■ **To do**
Rewrite the lines from the one with "Given: Open sha512" through the end of the records, changing "checksum" to "hash" and leaving everything else as it is. Leave the pictures out.
-- Start --
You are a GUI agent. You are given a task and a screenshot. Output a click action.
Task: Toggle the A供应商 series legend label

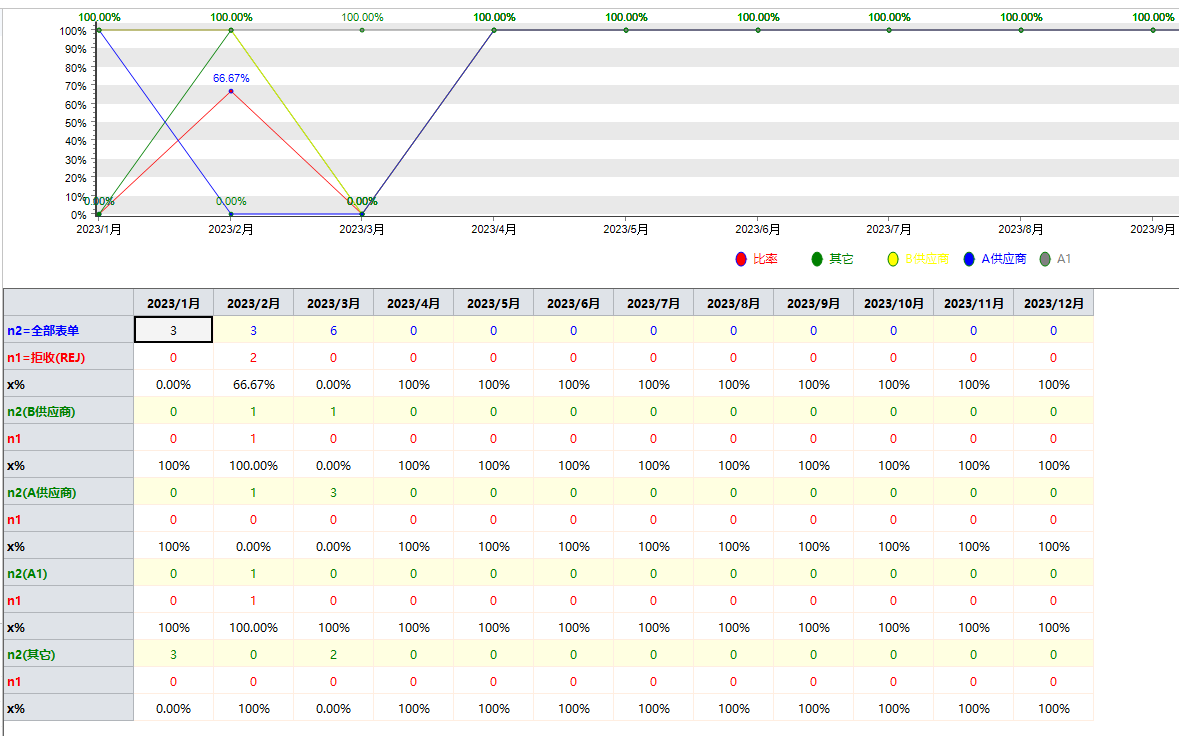1003,259
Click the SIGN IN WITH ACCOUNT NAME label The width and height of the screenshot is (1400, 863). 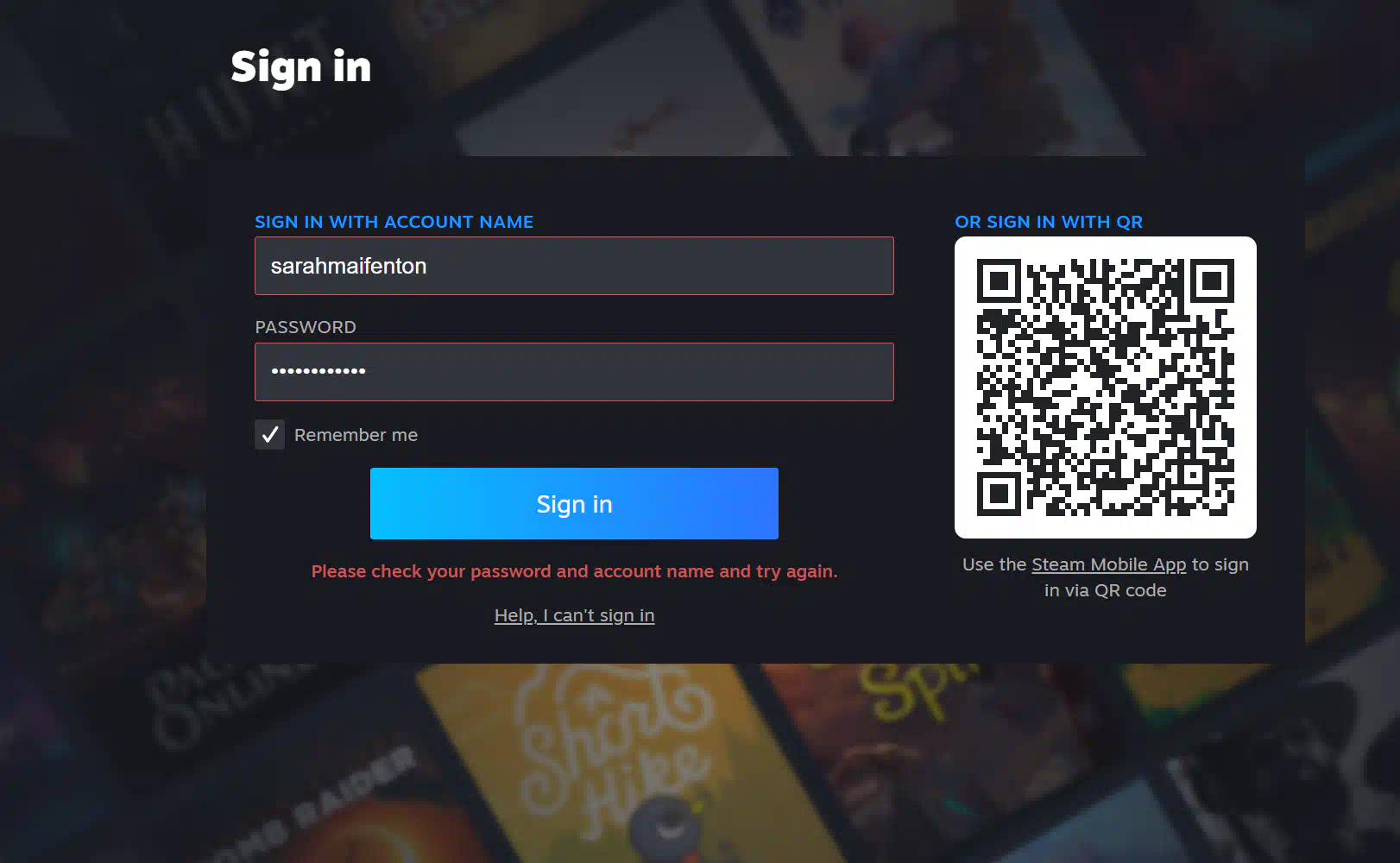394,222
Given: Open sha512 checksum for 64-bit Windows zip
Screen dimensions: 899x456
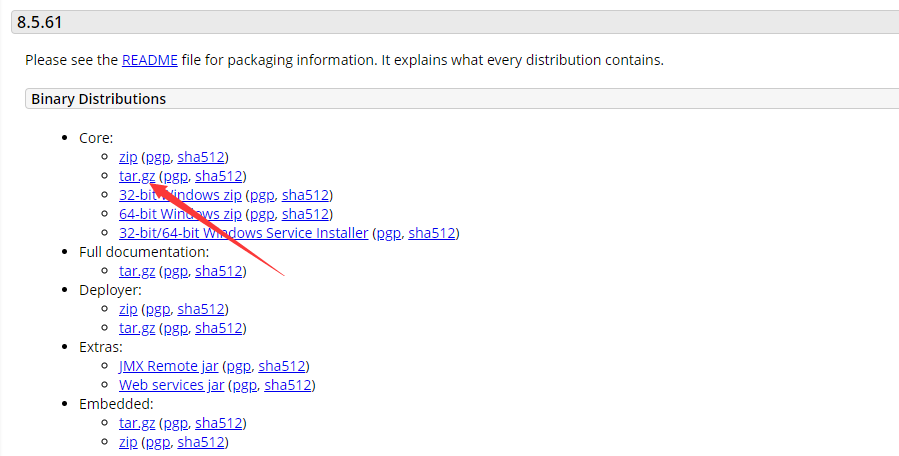Looking at the screenshot, I should point(305,214).
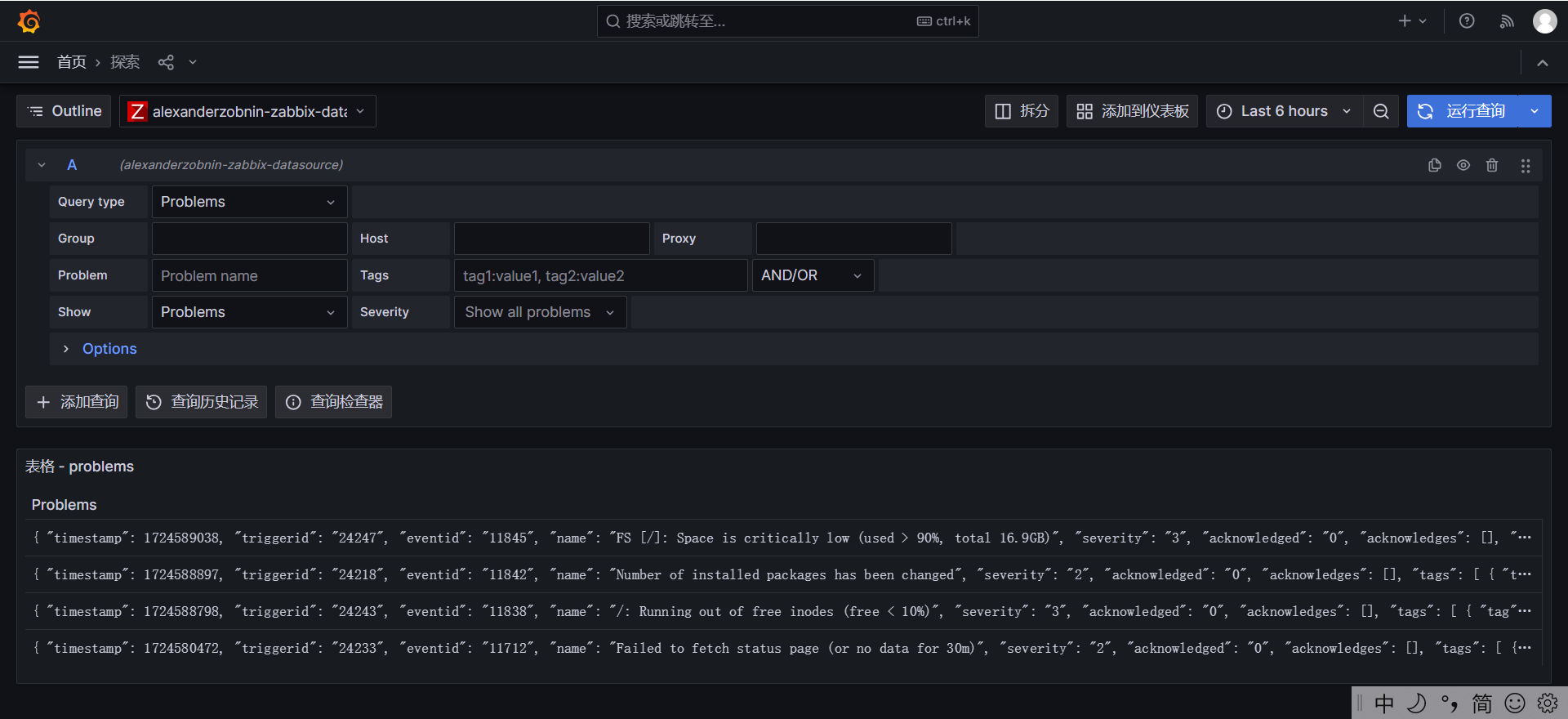Image resolution: width=1568 pixels, height=719 pixels.
Task: Delete query A using trash icon
Action: 1492,165
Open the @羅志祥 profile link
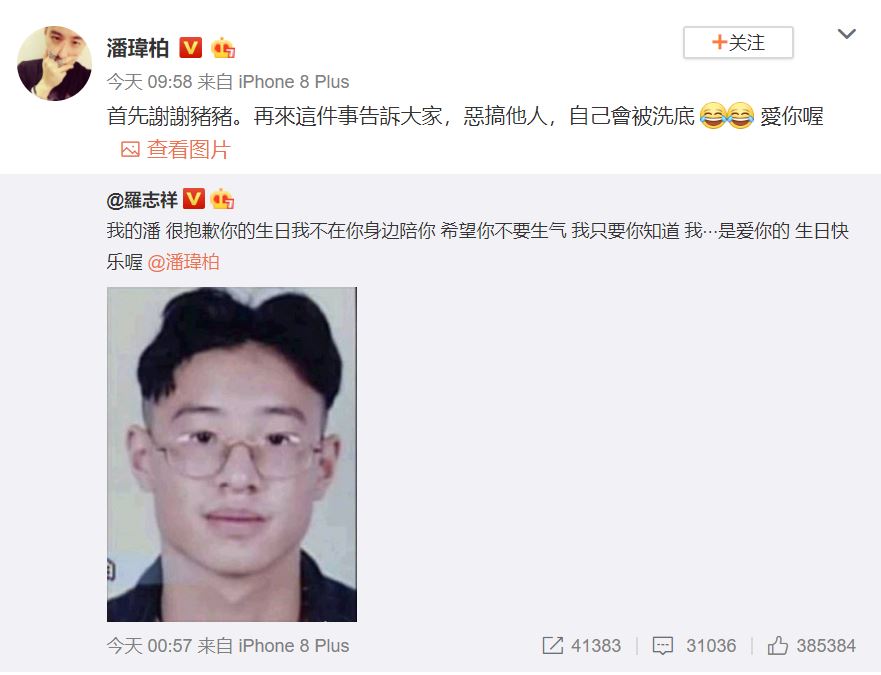The width and height of the screenshot is (881, 675). pos(142,200)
-- End --
■ **Expected answer**
Given: Open sha512 hash for 64-bit Windows zip
Screen dimensions: 899x456
Looking at the screenshot, I should point(305,214).
Image resolution: width=1568 pixels, height=719 pixels.
Task: Delete query A using trash icon
Action: 1492,165
Open the @羅志祥 profile link
The width and height of the screenshot is (881, 675). pos(142,200)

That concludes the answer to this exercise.